• _RECORDS FOR PROCESSING_
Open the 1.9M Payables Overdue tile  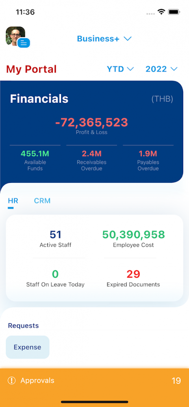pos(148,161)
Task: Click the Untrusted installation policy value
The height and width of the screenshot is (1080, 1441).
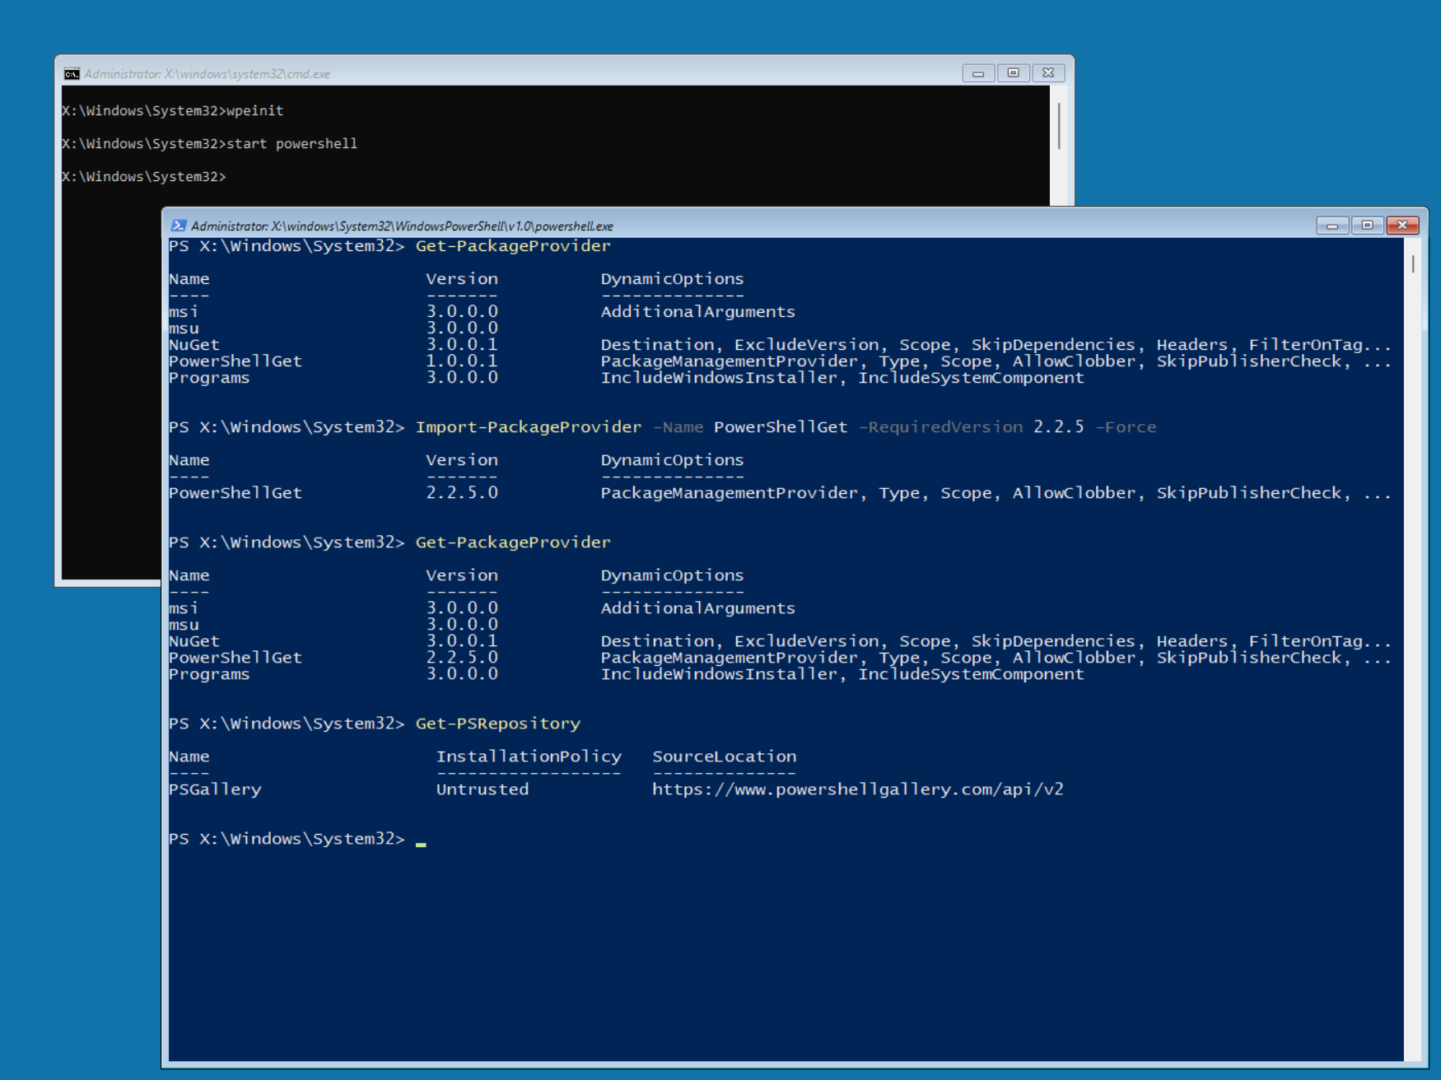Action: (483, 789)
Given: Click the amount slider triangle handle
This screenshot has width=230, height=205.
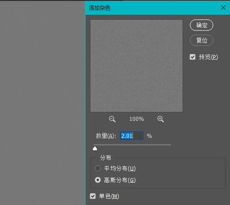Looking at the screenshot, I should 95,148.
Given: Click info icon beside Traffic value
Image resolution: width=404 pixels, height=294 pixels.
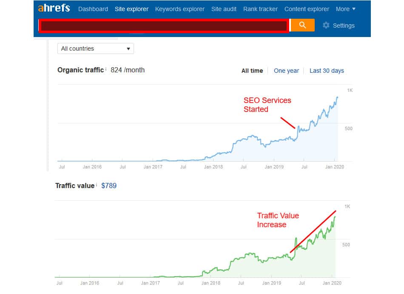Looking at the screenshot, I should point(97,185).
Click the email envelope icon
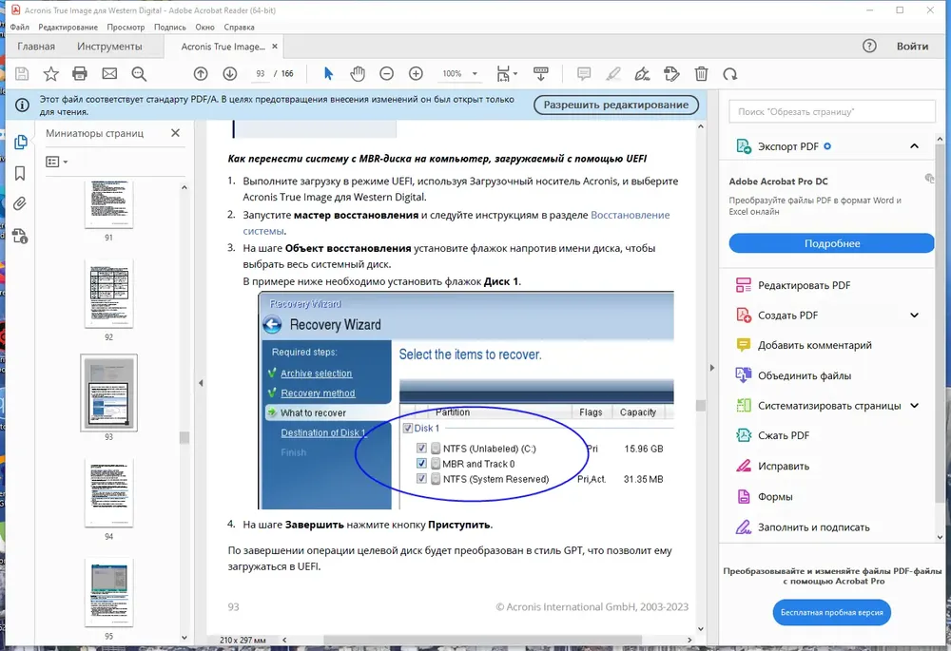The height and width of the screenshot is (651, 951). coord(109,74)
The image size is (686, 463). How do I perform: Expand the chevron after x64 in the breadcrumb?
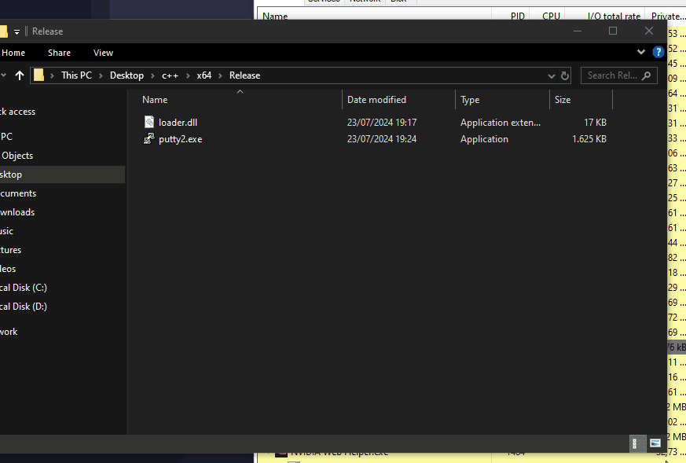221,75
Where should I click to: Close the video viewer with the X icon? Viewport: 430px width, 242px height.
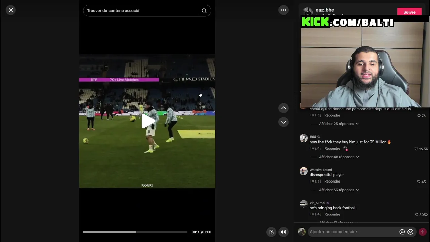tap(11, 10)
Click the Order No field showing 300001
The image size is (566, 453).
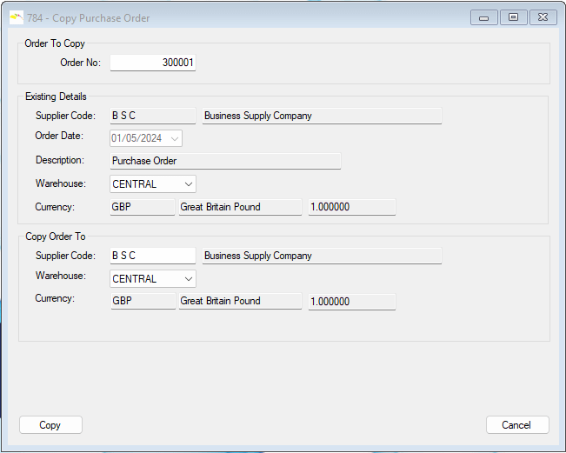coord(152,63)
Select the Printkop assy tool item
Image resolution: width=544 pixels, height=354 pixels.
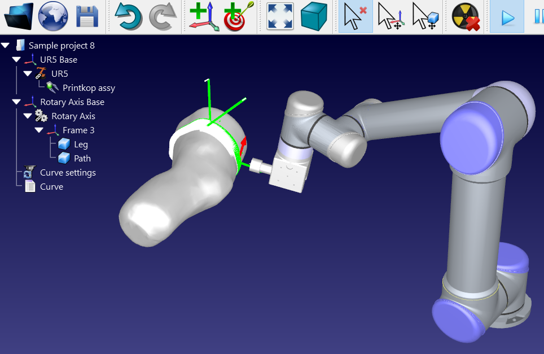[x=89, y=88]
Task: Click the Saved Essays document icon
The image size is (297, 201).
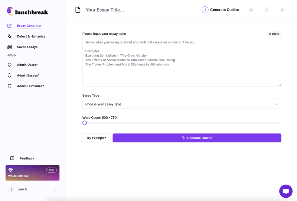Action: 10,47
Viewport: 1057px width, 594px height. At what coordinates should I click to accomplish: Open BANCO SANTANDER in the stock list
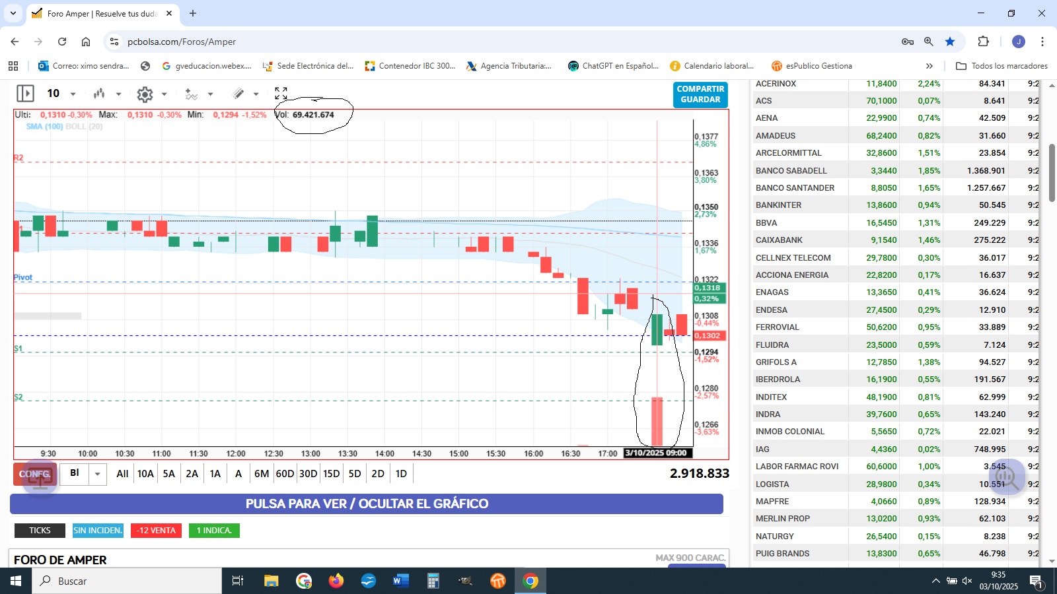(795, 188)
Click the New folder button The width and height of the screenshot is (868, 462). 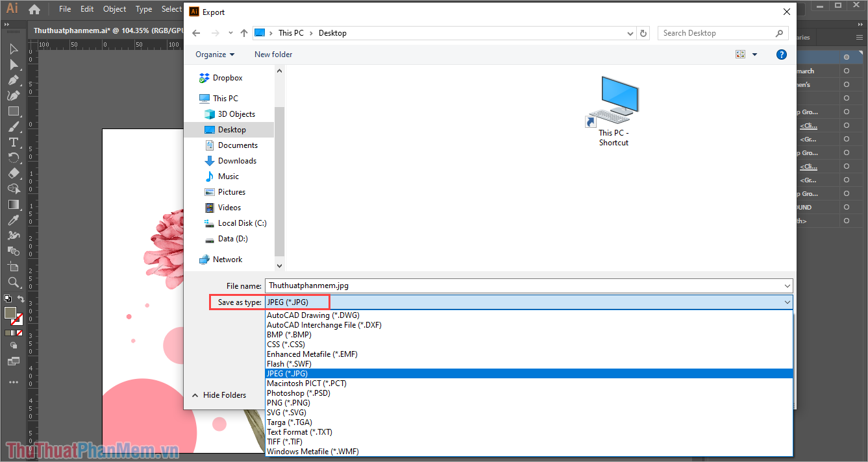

• _PROBLEM REQUIREMENTS_
Please return the material above only from the line that holds "Click the email envelope icon" through the line that holds "Click the Order No field showing 300001", exactly as it stands, ends included and pictures omitted.

• _FINAL ANSWER_
Click the email envelope icon
The height and width of the screenshot is (651, 951). coord(109,74)
The image size is (686, 463). How do I perform: Expand the chevron after x64 in the breadcrumb?
221,75
Where should I click to: Close the video viewer with the X icon? Viewport: 430px width, 242px height.
tap(11, 10)
Click the Order No field showing 300001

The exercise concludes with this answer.